To start off my first blog post I thought I would share a few good practice pointers that I have picked up over the years (NB these will probably not be a revelation, but could help if you’re starting out).
Considering eAssessments? Three questions to ask yourself:
If you are considering changing from paper-based to online assessment, thinking about the following three questions can be a good starting point.
Of course, and this goes without saying, before you make any changes to how your assessment is delivered, make sure you have it approved by following your faculty processes for changing assessment methods.
Why do you want to use e-assessment?
This is really a rule for introducing any learning technology, make sure you have a clear understanding of why you are considering moving to e-assessment. Ideally you should be looking at ways in which it will improve the student experience, e.g. you will have access to reports that’ll help you ensure your questions are valid and reliable, or the students will be able to receive their marks and feedback more quickly. Whatever it is, make sure you have a good clear understanding of the benefits you are looking to achieve. It is also very helpful to explore the potential risks involved in the change too, so you can factor them into your assessment design and processes for delivery.
Will your e-assessment still meet your assessment objectives?
This is a tricky one, and easily overlooked. When you are deciding on which technology to use, consider how the technology might be affecting your assessment objectives and criteria. For example, are you changing from constructed response questions (essay/short answer) to selected response questions (multiple choice, select a blank, true false etc). This may be still be an entirely valid way of assessing your students, but make sure you consider the impact this might be having on your assessment objectives – are you still assessing the same things? If not, is this OK? Also be careful that being able to use the technology has not become an inadvertent assessment criteria. This can happen if the technology is not intuitive or familiar to the students, thus placing them at a disadvantage to peers who are comfortable with the technology.
One way around the last point is to make sure that students have ample access to practice tests using the software you have picked. This gives them a chance to familiarise themselves with the software and helps you to identify any potential issues with the technology.
Why are you replicating your paper-based processes?
When you move to e-assessments it is natural to try and replicate as closely as possible your paper based process – these are the processes you are familiar with and have probably been using for years. However, you could be missing out on the opportunity to introduce some real benefits to staff and students.
When you first try and transpose your paper-based assessment into an online version, examine the functionality of the software and consider what is appropriate for your assessment. For example, if you do not currently give students their results for 4 weeks, to give markers a chance to grade the scripts, consider if you really need to impose the same delay for an e-assessment? Conversely, there may also be good reasons to restrict e-assessments to the conditions of paper-based exams – for example, if you don’t want the students to collaborate on their assessments then you will still need to conduct the assessment in exam conditions (even if technically they could take the assessment on their mobile).
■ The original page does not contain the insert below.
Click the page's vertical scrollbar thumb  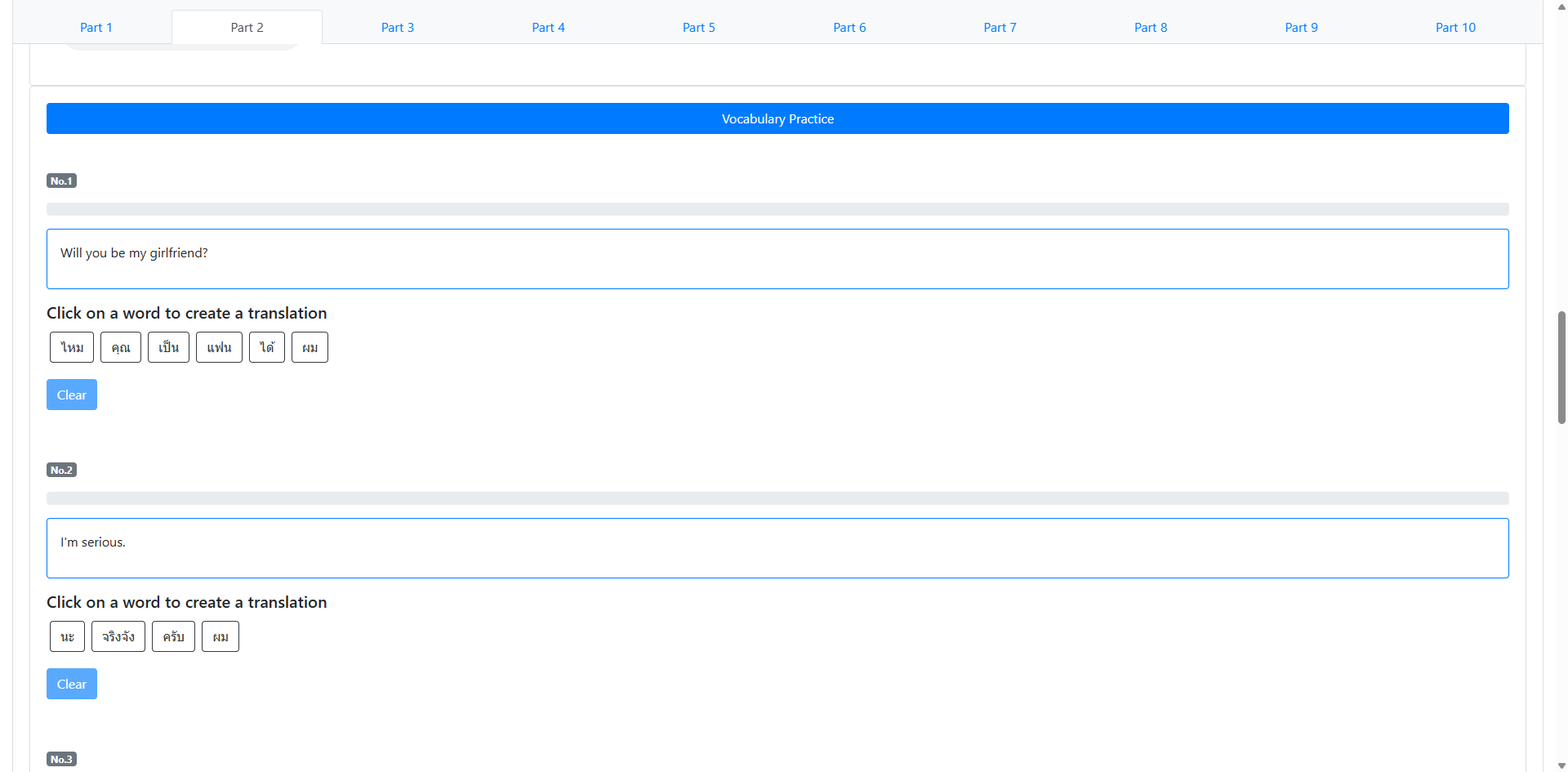click(1561, 367)
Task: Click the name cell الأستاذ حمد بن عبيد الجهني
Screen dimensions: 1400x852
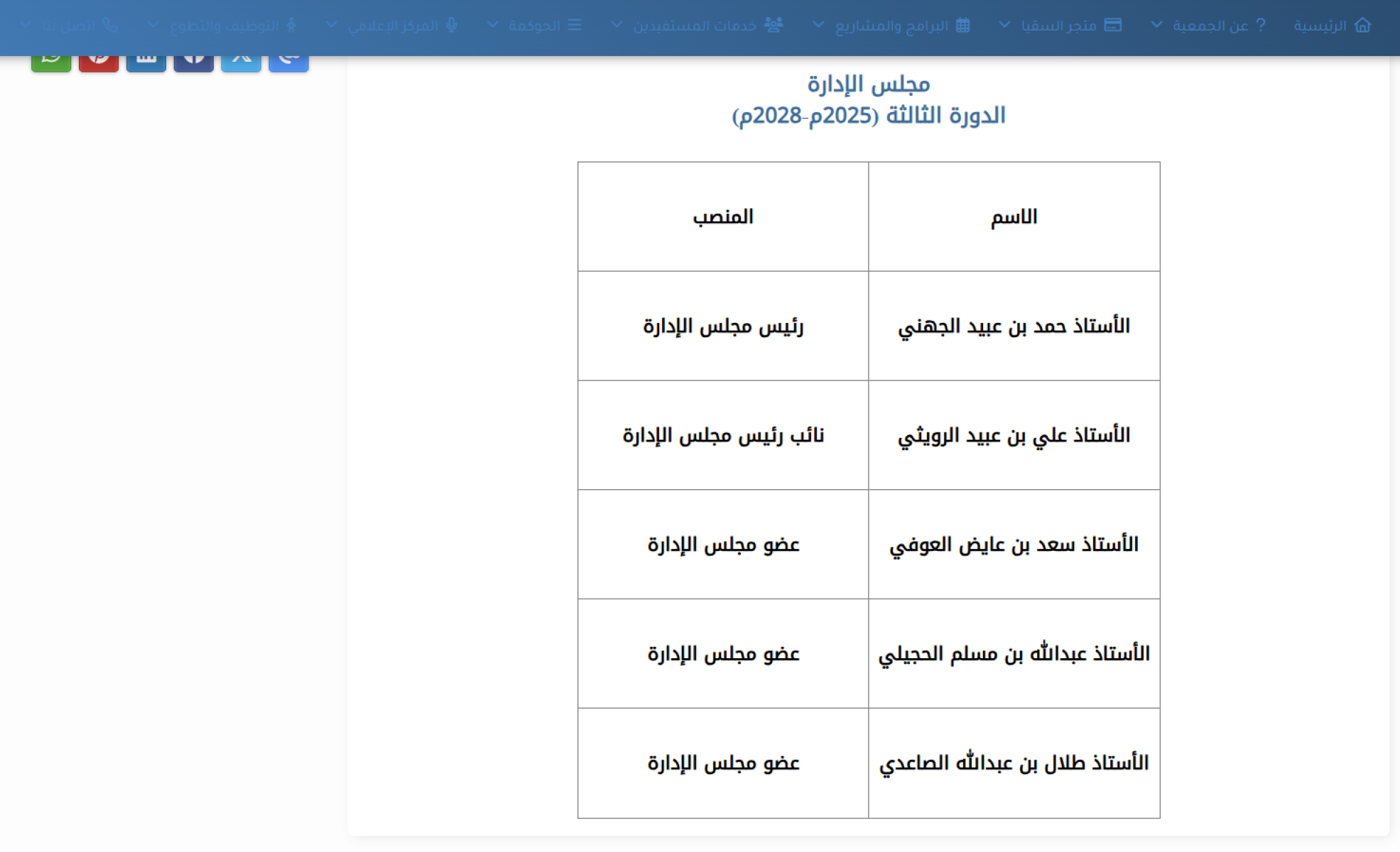Action: [1014, 326]
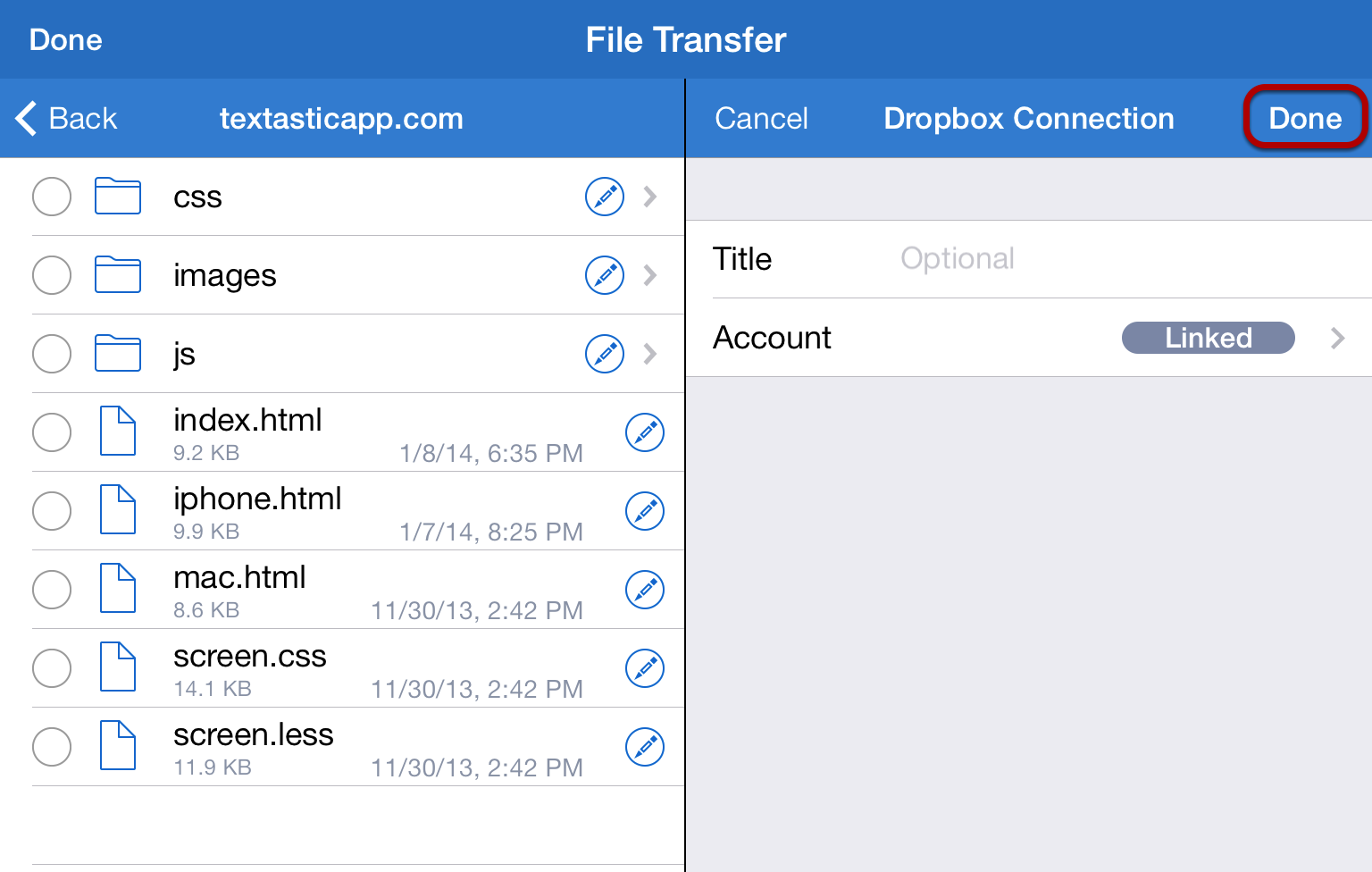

It is important to establish which of the processes are a core part of the assessment to ensure it is still valid to it’s design, and which are simply the result of the paper-based process.It all depends on what your assessment objectives are!
I have worked with many, many people who have spent a lot of time, effort and money trying to replicate what are essentially unnecessary elements of paper-based assessments, simply to produce an assessment that is almost identical (including all the flaws) to their current paper-based assessment.